Witness Says He Warned Skilling
Enron Played 'Fast and Loose,' Ex-Trading Chief Testifies
Washington Post Staff Writer
Thursday, March 2, 2006; Page D01
HOUSTON, March 1 -- A former Enron Corp. official warned Jeffrey K. Skilling, then chief executive, that an accounting move "lacked integrity" and testified that the company played "fast and loose" with the rules, jurors heard this week in the fraud trial of Skilling and former Enron chairman Kenneth L. Lay.
David W. Delainey said Skilling responded by asking him, "What do you want to do?" The former trading chief interpreted that as an admonition to "get in line" with the plan to improperly shift hundreds of millions of dollars in losses into another division in early 2001.
The remark attributed to Skilling was far from a direct command to break the law, as defense lawyer Daniel M. Petrocelli pointed out Wednesday. Like half a dozen other witnesses who preceded him in this fraud and conspiracy trial, Delainey offered no smoking gun e-mails or recordings to back up the government's central allegations: that Skilling and Lay misrepresented Enron's financial health in the months before the company descended into bankruptcy protection.
Instead, the Justice Department's Enron Task Force is painting with repeated strokes a company on the verge of disaster, hoping that jurors will send both men to prison for the rest of their lives based on a steady accumulation of indirect evidence that they resorted to fraud to avert it. The bulk of the government case revolves around former insiders, many of whom have pleaded guilty and are testifying in exchange for reduced sentences.
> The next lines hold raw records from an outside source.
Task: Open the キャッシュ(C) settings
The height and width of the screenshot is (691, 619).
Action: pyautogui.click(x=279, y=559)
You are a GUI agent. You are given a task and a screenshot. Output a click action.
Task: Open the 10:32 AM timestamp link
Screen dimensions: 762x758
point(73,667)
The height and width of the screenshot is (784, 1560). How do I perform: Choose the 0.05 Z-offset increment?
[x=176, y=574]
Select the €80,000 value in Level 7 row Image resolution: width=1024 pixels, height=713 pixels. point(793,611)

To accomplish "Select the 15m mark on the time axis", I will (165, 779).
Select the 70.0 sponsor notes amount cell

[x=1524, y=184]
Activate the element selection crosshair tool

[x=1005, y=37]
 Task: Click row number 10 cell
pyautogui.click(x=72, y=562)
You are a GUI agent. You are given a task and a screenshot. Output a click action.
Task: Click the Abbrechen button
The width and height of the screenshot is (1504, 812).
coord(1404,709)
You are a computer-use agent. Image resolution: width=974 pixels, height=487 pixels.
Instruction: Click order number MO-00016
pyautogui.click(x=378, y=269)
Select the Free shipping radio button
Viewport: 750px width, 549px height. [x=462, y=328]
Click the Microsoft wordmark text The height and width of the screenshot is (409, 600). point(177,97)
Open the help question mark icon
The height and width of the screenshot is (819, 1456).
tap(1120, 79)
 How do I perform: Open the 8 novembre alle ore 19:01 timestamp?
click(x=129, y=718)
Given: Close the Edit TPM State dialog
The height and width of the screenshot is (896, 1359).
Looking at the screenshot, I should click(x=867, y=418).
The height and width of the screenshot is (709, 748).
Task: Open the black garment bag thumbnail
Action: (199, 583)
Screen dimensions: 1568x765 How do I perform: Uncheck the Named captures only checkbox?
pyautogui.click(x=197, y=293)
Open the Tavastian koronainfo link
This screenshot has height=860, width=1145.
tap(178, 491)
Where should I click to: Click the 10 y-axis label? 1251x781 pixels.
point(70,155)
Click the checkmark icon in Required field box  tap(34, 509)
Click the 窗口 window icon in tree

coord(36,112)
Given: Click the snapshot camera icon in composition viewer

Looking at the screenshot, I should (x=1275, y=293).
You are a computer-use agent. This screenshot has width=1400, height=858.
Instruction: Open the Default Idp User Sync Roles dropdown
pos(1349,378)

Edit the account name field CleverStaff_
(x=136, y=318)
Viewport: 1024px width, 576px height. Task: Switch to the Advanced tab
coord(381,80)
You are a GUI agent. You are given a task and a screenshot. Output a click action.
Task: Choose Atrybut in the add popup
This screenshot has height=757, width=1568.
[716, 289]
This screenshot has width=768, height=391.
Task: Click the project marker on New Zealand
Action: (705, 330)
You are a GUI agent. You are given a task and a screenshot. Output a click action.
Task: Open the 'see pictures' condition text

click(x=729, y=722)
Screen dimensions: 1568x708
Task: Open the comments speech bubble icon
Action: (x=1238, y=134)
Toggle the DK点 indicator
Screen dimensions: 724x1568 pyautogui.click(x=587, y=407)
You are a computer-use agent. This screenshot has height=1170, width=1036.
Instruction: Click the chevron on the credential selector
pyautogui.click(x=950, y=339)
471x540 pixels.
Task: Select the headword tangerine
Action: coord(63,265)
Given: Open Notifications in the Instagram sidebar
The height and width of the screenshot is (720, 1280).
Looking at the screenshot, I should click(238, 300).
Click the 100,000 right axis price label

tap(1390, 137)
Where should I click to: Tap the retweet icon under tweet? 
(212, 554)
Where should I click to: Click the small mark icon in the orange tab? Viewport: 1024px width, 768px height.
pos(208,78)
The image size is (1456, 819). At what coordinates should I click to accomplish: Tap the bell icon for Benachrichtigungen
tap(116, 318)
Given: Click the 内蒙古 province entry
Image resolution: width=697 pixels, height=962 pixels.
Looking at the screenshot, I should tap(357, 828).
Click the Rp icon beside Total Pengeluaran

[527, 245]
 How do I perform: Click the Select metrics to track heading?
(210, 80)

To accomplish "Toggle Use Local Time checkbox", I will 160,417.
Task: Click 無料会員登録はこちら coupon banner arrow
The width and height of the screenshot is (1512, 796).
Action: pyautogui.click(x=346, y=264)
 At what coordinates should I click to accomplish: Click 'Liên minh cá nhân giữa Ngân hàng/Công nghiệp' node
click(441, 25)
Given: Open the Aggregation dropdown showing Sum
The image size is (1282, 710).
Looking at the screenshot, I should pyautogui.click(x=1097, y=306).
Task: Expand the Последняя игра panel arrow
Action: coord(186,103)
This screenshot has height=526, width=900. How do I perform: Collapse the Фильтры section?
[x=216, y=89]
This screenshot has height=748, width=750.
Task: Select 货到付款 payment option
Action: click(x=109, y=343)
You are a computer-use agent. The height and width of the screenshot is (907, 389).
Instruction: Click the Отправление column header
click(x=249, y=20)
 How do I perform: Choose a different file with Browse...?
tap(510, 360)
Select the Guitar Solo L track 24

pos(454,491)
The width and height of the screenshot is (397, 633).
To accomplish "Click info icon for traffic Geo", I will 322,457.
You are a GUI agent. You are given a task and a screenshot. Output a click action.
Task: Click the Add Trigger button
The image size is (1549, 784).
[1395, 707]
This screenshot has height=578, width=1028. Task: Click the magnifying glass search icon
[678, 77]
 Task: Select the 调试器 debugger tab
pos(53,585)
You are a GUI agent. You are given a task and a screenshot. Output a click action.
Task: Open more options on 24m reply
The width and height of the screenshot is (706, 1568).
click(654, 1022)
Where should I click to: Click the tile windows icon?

In what has quickly become a pattern, defense lawyers have been dissecting the motivations and interpretations offered by witnesses in blistering days-long cross-examination. Their aim? To convince jurors that Enron collapsed amid a market panic, not a fraud designed to cover up its troubled operations. Petrocelli told jurors in opening statements that "no document, not a single one," ties Skilling to fraud.
Michael W. Ramsey, lead attorney for Lay, asked the jury: "What would you do if your family welfare, your freedom and all of your assets were threatened in such a fashion? Any one of the people you are going to hear testifying could have been cast in this pit of a courtroom today but for their willingness to cooperate."
The biggest challenge for defense lawyers, experts say, may be overcoming the sheer number of guilty pleas -- 16 -- from company insiders who testify that Enron's former leaders engaged in financial manipulations and misstatements to meet Wall Street earnings targets and keep its stock price high.
In recent weeks, the government has used witnesses as building blocks, putting on the stand accountants and traders to explain technical concepts and introduce financial documents to the jury.
These lesser-known insiders set the stage for executives who had more contact with Skilling and Lay. Prosecutors said they plan to call former chief financial officer Andrew S. Fastow to the stand as early as next week. Fastow, who is considered a crucial witness, pleaded guilty to two criminal charges in exchange for a 10-year sentence.
The scheduling decisions also give prosecutors the side benefit of what some trial lawyers call water torture: the drip, drip, drip of allegations as they are repeated.
"That's the game; that's what you're trying to do -- witness after witness who basically explains variations on the same theme," said Sheldon T. Zenner, a securities lawyer at Katten Muchin & Rosenman LLP in Chicago.
That strategy has been on display this week. On Monday, former Enron accountant Wesley Colwell testified about Enron's improper release of funds held in rainy-day reserve accounts, as well as other maneuvers the company used to engineer financial results -- long after the books had closed for the quarter.